In the Day of the God, Gauguin artist portrays the sights of the tropics with an elegant blend of Impressionism, Symbolism, and Primitivism. The composition’s warm imaginative colors and relaxed nature can leave quite an impression of “Paradise” on the viewer.
The Day of God is the ideal dream of humanity. In this world, the water is alive with color, and the people live in harmony with nature. They honor God and each other. They live free and work together for one another. In this painting, it is easy to see why Gauguin loved these Islands and stayed there until his death.

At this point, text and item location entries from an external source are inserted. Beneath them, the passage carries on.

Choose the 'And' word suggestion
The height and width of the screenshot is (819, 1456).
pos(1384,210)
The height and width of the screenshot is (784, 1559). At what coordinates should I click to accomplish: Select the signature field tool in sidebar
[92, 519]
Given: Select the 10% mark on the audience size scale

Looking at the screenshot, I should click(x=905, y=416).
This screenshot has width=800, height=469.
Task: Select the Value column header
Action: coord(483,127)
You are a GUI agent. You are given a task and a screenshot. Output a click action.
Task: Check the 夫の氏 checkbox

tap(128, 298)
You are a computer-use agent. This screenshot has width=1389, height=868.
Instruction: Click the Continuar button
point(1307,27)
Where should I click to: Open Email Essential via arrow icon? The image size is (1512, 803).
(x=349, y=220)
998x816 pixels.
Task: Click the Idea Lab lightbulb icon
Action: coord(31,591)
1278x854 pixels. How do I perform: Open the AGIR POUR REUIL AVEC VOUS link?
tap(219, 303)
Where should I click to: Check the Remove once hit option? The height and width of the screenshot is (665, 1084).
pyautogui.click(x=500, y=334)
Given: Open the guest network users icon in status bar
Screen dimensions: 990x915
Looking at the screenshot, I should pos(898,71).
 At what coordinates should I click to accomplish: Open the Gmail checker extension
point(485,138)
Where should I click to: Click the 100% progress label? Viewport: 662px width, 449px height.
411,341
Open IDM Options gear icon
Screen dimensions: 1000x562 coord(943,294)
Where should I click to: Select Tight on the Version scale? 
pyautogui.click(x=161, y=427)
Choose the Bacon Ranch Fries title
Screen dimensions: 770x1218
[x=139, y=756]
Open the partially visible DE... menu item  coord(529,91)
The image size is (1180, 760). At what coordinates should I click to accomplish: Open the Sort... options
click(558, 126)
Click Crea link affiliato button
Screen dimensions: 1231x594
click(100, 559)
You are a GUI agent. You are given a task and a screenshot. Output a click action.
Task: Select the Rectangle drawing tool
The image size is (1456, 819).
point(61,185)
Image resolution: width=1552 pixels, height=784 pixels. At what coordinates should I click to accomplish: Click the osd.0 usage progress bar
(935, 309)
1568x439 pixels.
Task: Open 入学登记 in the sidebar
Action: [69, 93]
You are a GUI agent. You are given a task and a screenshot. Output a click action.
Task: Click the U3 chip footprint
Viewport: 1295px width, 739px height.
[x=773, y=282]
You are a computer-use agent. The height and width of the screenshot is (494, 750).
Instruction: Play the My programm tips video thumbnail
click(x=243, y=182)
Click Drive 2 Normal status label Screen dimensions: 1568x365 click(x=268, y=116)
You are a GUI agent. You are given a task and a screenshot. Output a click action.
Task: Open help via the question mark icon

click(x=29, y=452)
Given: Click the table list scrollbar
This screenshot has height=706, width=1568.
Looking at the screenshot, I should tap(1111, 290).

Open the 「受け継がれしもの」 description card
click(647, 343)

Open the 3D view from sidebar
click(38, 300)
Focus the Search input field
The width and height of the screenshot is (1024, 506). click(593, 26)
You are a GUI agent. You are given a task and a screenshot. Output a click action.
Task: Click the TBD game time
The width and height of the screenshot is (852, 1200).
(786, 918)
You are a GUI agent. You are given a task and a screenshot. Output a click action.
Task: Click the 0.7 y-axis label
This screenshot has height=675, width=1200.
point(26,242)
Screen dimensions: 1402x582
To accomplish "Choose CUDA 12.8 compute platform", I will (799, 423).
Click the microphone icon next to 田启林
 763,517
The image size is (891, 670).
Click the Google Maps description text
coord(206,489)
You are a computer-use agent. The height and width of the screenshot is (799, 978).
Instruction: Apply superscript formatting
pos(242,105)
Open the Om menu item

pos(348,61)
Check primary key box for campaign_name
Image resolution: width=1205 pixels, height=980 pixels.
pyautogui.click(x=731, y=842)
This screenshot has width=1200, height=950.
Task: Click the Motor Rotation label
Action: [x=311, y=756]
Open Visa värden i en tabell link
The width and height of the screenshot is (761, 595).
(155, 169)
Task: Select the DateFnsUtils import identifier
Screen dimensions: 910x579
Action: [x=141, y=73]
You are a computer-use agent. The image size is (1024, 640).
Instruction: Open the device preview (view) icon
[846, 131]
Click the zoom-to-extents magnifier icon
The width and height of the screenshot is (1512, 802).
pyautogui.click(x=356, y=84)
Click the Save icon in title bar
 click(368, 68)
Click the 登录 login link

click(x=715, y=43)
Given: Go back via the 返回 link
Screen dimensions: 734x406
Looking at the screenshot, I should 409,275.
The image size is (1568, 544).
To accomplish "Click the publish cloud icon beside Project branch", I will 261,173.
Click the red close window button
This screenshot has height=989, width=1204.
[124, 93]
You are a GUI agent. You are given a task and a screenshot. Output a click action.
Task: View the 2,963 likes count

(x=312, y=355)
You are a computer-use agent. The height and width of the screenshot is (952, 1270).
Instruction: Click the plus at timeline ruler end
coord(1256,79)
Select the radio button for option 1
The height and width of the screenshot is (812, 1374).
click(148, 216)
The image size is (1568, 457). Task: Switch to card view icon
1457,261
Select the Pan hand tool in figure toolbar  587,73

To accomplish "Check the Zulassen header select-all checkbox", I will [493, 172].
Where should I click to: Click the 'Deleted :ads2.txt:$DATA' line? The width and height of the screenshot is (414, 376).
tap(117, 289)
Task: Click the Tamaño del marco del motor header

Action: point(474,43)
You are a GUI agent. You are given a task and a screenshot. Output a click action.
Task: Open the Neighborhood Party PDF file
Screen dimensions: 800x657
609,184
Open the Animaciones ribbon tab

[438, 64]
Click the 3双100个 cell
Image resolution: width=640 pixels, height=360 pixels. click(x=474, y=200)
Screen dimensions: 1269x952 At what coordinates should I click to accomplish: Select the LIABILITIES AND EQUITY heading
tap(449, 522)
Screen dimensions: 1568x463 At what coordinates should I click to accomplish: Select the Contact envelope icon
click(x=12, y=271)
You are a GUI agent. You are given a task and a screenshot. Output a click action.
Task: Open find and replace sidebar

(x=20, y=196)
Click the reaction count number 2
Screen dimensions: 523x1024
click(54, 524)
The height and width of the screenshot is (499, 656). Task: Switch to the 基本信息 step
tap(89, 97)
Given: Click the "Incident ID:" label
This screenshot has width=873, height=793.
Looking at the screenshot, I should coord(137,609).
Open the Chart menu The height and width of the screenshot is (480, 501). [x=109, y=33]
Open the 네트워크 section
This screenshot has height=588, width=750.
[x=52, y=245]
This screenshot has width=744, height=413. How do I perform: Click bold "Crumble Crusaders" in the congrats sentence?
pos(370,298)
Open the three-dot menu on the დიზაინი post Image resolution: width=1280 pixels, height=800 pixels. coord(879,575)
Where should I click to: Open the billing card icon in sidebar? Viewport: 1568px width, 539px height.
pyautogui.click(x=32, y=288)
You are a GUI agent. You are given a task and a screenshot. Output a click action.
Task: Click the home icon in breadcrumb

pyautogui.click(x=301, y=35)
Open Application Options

Where Do We Come From? What are We? Where are We Going? Is regarded as Gauguin’s most respected masterpiece and is seen as one of the most famous Post-Impressionist paintings. It embodies all the artist’s personal and can be seen as a pinnacle of his life work.
From the title alone, the deep emotional weight of this painting can be felt. Gauguin painted this masterpiece at a time that was the darkest of his life. The French painter’s daughter had just died, and Gauguin planned on taking his own life out of grief after the painting was completed.
The painting is the largest Gauguin ever created. Its color and complexity beautifully combine to create an emotional retelling of the story that is life. The figures in the painting attempt to answer the questions posed in the title, and an influence of Eastern religious views can be seen.
It is easy to see from French painter Paul Gauguin’s paintings how he fell in love with the tribal way of life. He lived many happy years there and painted some of the most beautiful Post-Impressionist island paintings of all time. To learn about Gauguin, the artist, check out his collection of work online.